Accessibility at Buxton train station is to be improved, with new signage to help people with dementia.
The scheme is among the winners of accessibility funding announced by rail operator Northern.
The signs will make it easier for those with dementia to navigate their way through the station.
The £250,000 fund is dedicated to empowering communities to make decisions which will improve the railway for all.
It’s a first for the UK rail industry as the successful bids were chosen by the independent Northern Accessibility User Group (NAUG) and supported by Northern.
A total of 13 winning bids from community groups and other organisations are set to receive grants of up to £50,000 from the fund to make accessibility improvements at stations in their area and make services available to anyone who may feel isolated or excluded.
Other projects across the Northern’s network will focus on installing tactile wayfinding signs for people with visual impairments, immersive maps for people with autism and station improvements such as fitting handrails and ramps.
Mark Powles, Commercial and Customer Director at Northern, said: “Our customers are the heart of everything we do, and we are dedicated to making Northern’s services accessible to everyone, and to have a positive impact for the north.

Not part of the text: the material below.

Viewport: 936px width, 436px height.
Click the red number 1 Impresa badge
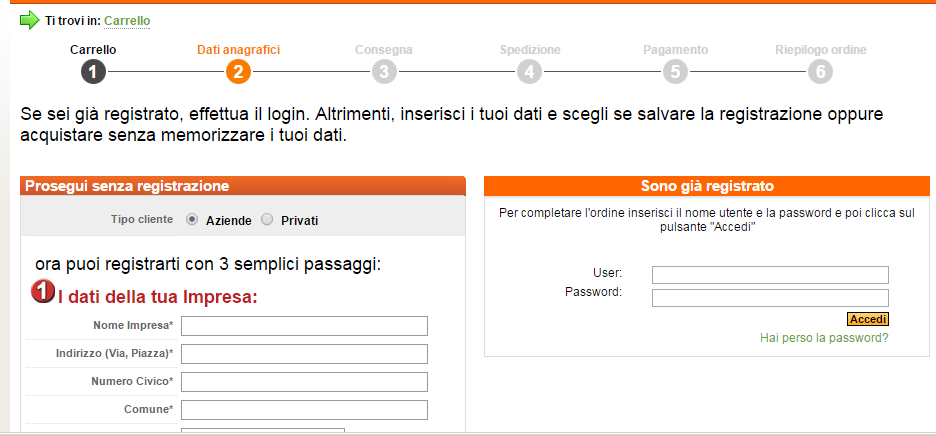(44, 292)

“I am happy to announce that 13 bids have been successful, and I would like to thank everyone who got in touch with us with their ideas.
"The fund is part of our wider project to transform our network and encourage people to use the railway – no matter their circumstances.”
David Carlisle, from Friends of Buxton Station, added: "We plan to minimise the number of signs we intend to put up to maximise and focus their impact.
"Although they resemble warning signs, having black edging and black symbols and text on a yellow background, we have made our signs slightly different to differentiate them.
"By doing so, they will be equally useful to rail users with other disabilities, notably visual acuity issues and Autism, when clear instructions avoiding sensory overload are important."